## PROVIDED ENTRIES
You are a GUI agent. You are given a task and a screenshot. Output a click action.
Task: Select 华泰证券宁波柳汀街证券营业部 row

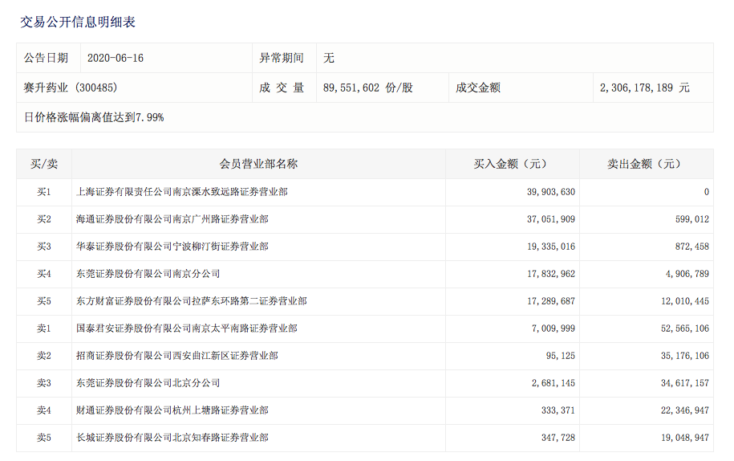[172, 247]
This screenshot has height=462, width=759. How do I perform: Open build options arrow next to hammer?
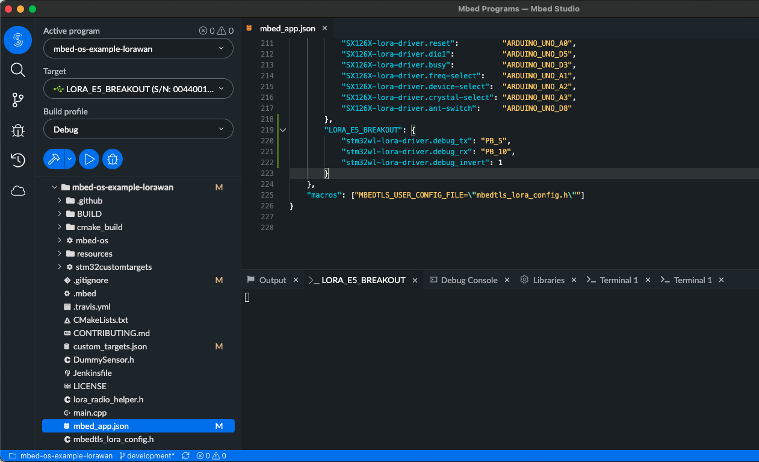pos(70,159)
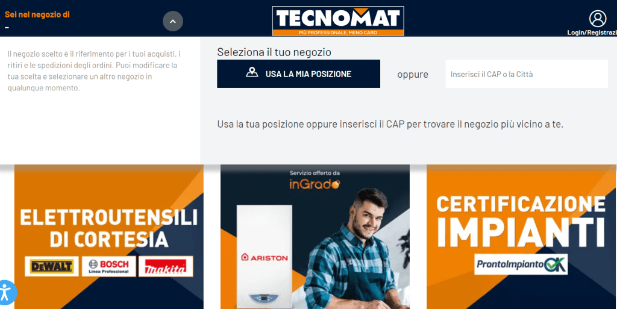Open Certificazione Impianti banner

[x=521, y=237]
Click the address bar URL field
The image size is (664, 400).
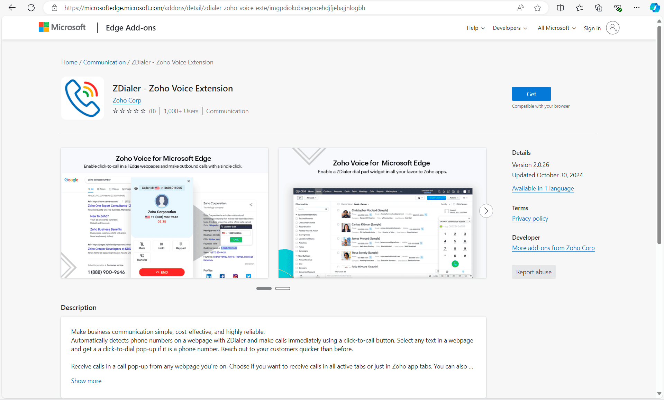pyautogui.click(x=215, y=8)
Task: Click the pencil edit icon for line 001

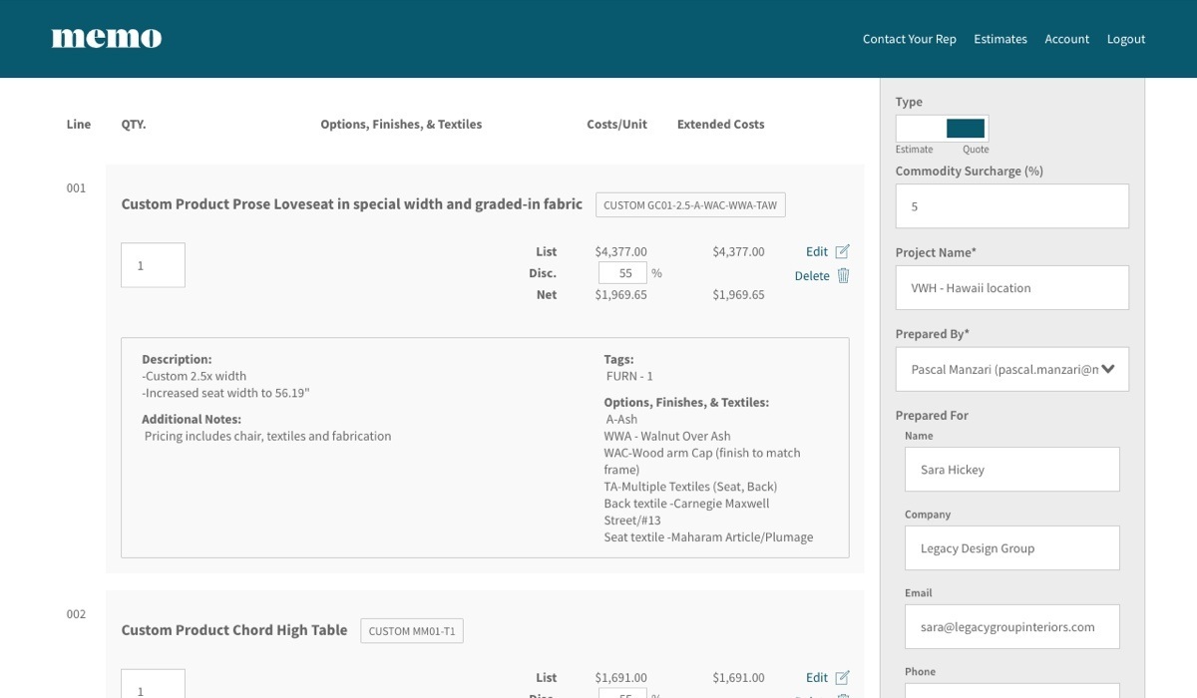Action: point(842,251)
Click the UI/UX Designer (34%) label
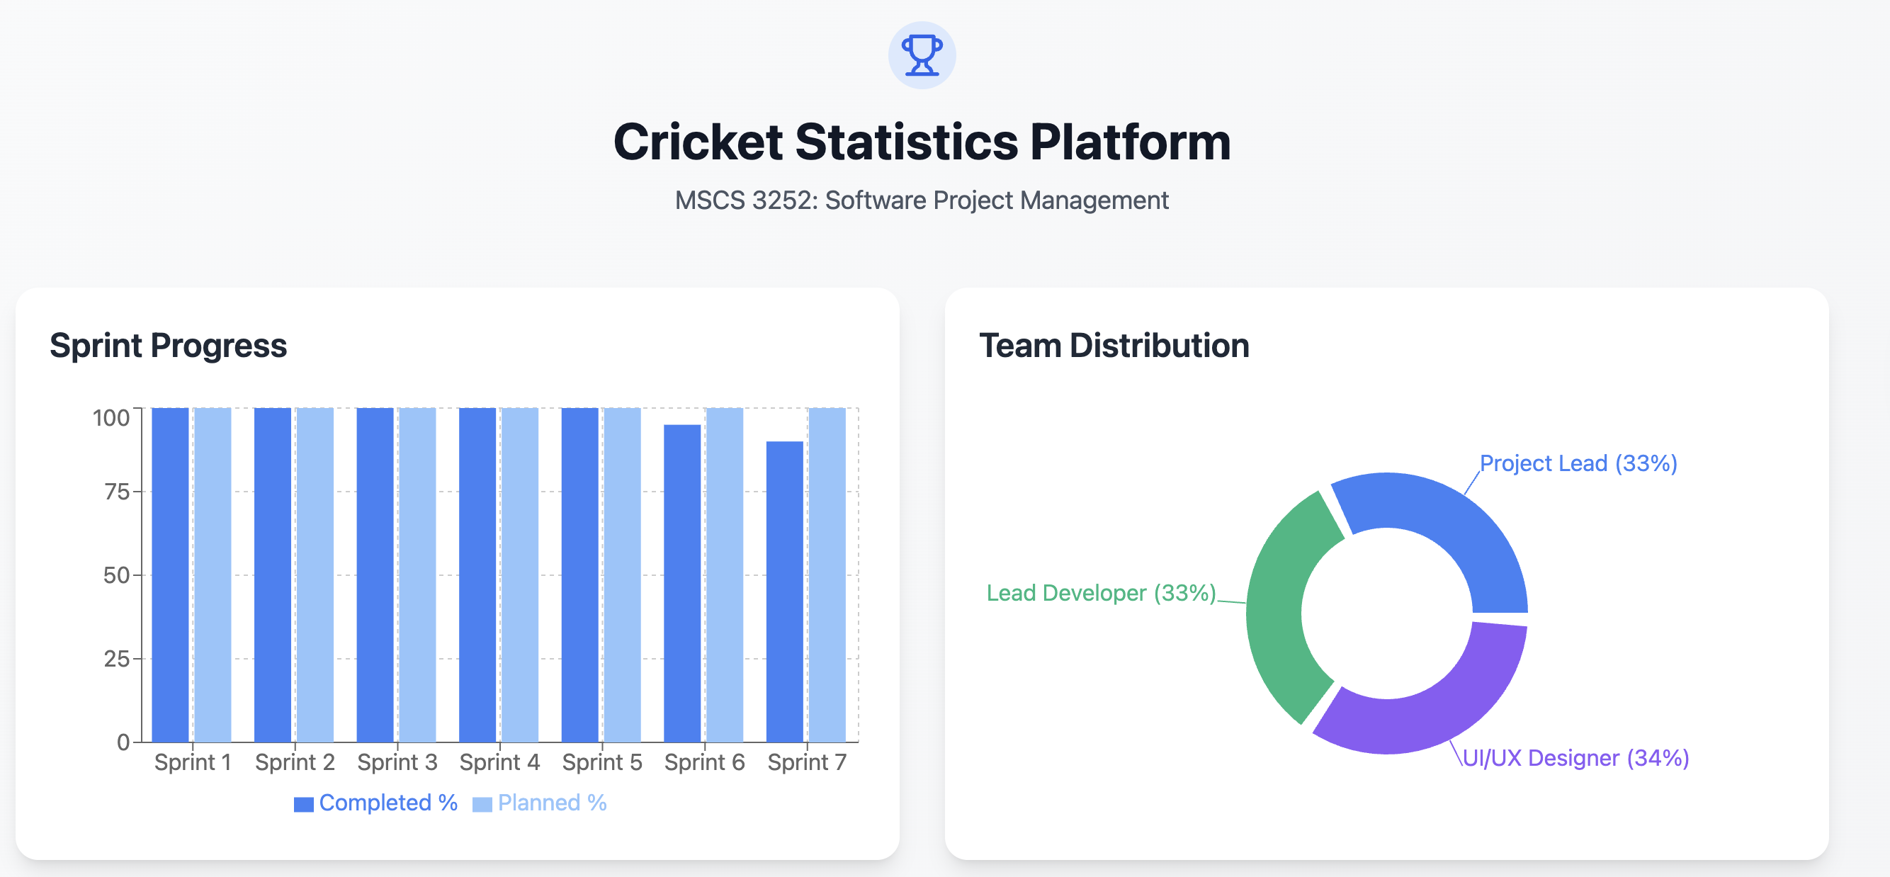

## WORK INSTRUCTION
In your copy, exclude the pictures and repeat each entry above exactly.

## RESPONSE AREA
You are a GUI agent. You are given a task and a screenshot. Output a click action.
Task: Select 华泰证券宁波柳汀街证券营业部 row

[172, 247]
This screenshot has height=462, width=759. How do I perform: Open build options arrow next to hammer?
pos(70,159)
Open Certificazione Impianti banner

[x=521, y=237]
Click the address bar URL field
The image size is (664, 400).
pyautogui.click(x=215, y=8)
Task: Click the pencil edit icon for line 001

Action: point(842,251)
Click the UI/UX Designer (34%) label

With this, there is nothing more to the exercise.